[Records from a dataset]

+++++

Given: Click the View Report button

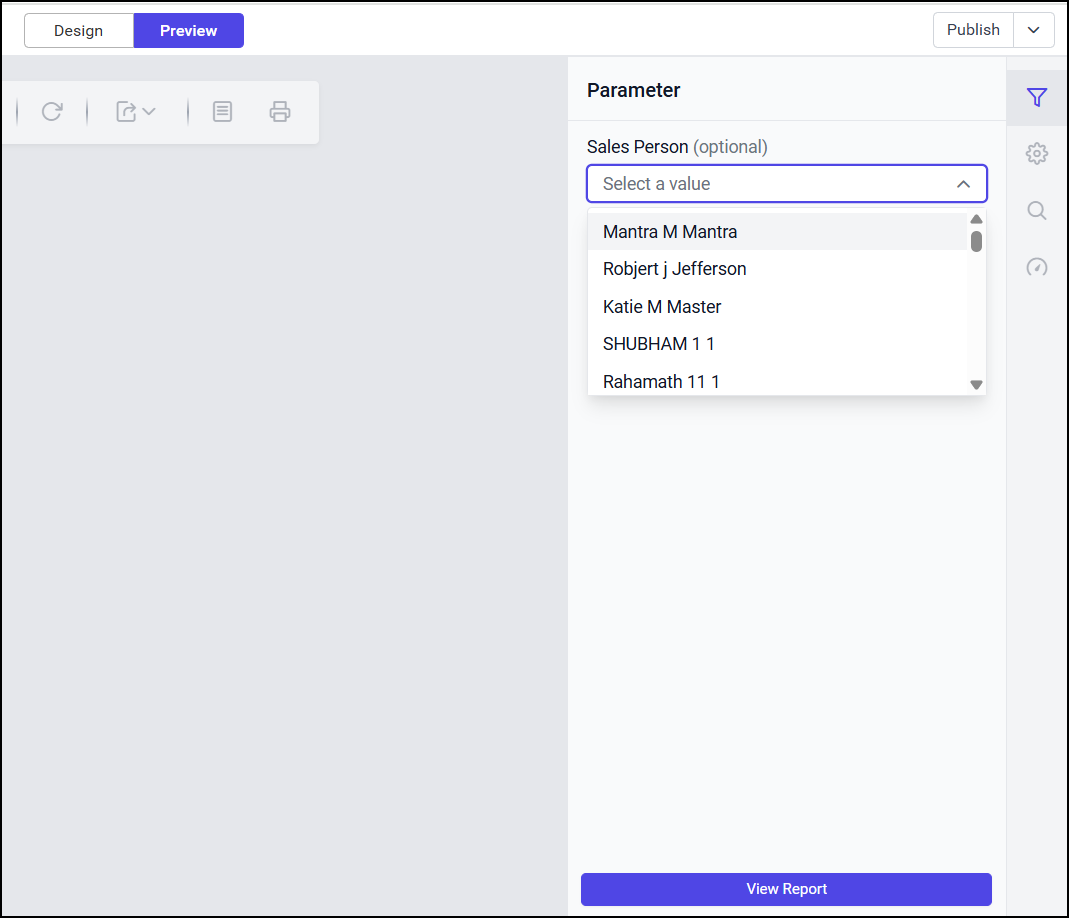Looking at the screenshot, I should pyautogui.click(x=786, y=889).
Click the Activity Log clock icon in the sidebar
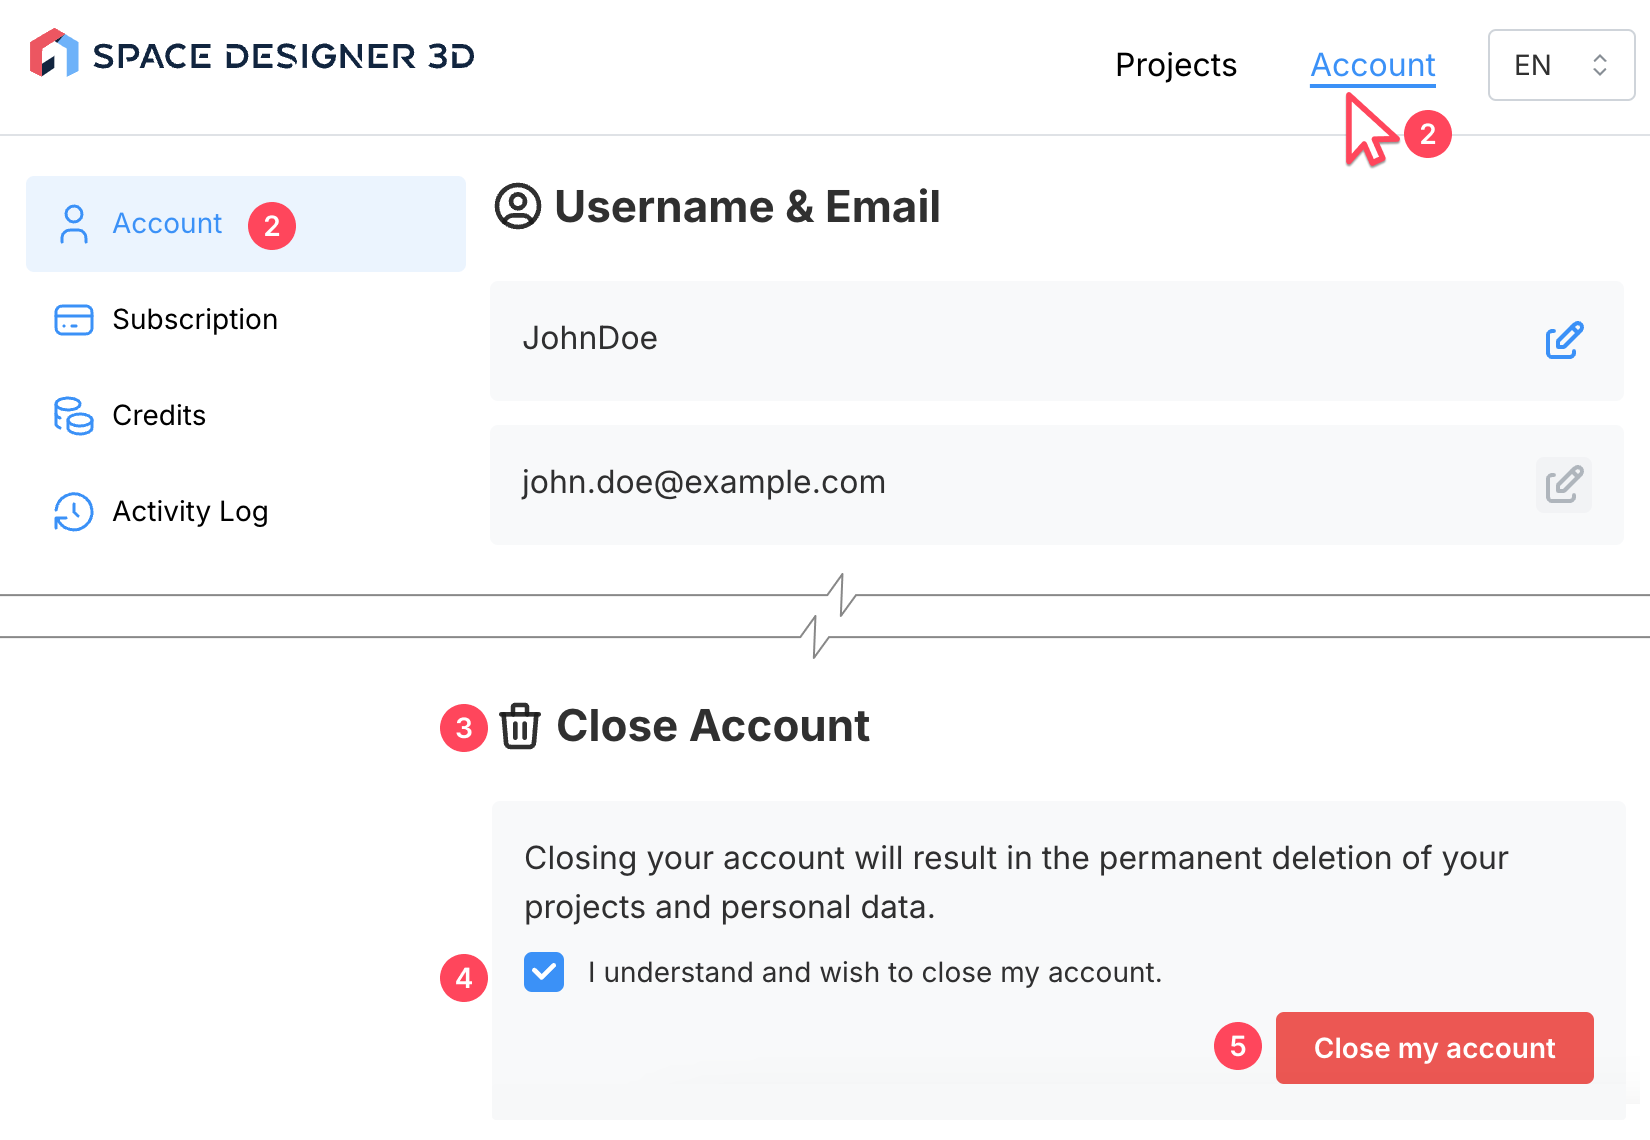The image size is (1650, 1140). 73,512
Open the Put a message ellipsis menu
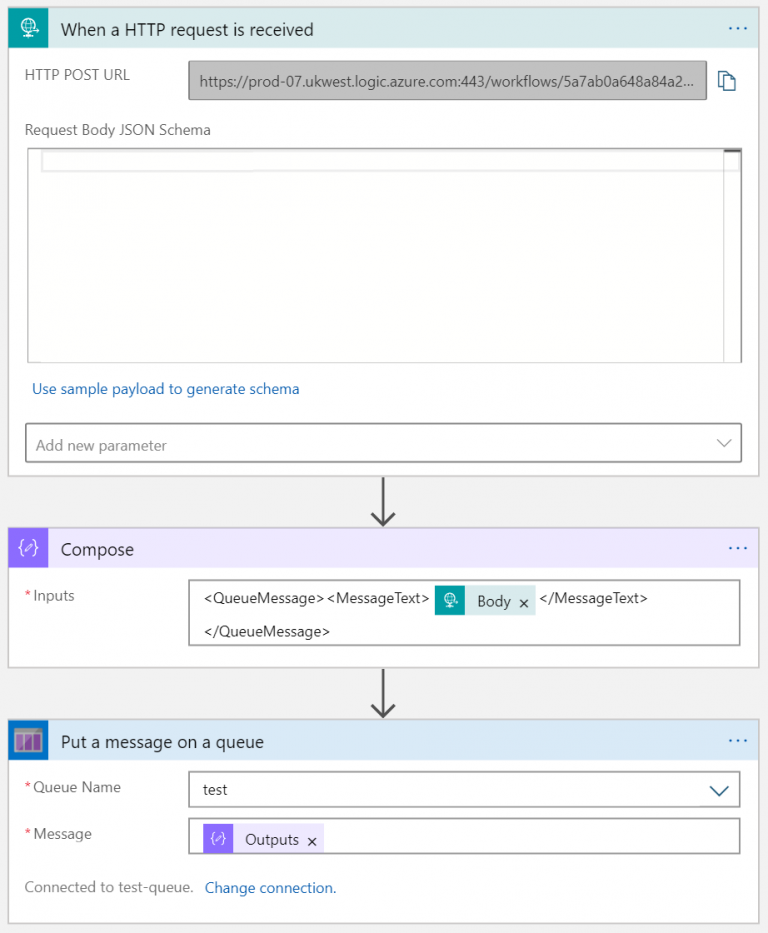 738,740
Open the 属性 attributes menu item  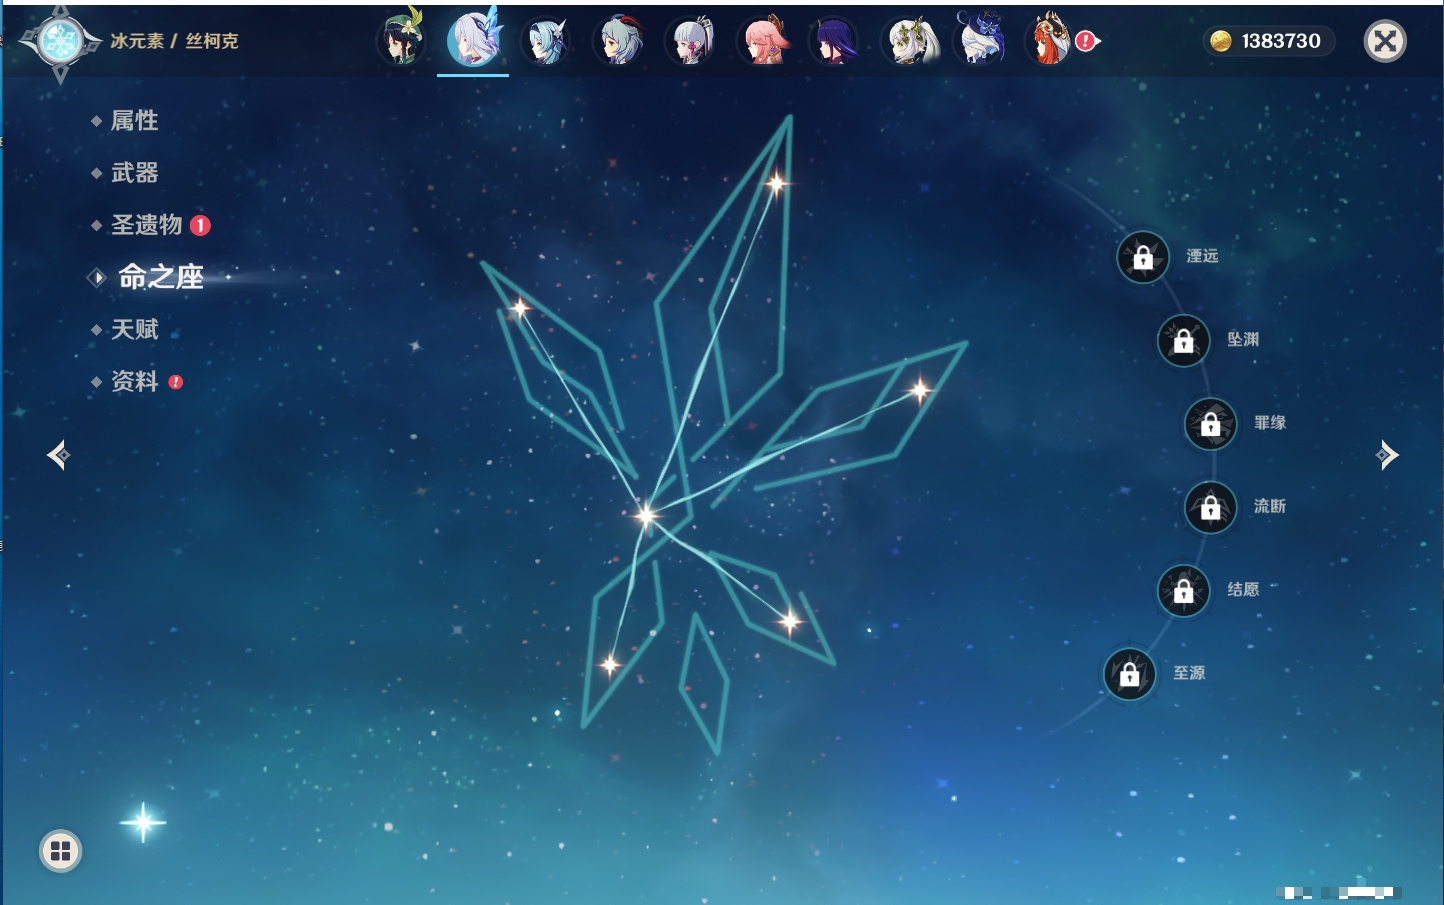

+++++

§ **Work instruction**:
The expected result is every record above, word for word, with no pictures in it.

§ **Expected answer**:
Given: Click the View Report button

Looking at the screenshot, I should pyautogui.click(x=786, y=889).
Click the Activity Log clock icon in the sidebar
The image size is (1650, 1140). 73,512
Open the Put a message ellipsis menu
 738,740
Open the 属性 attributes menu item  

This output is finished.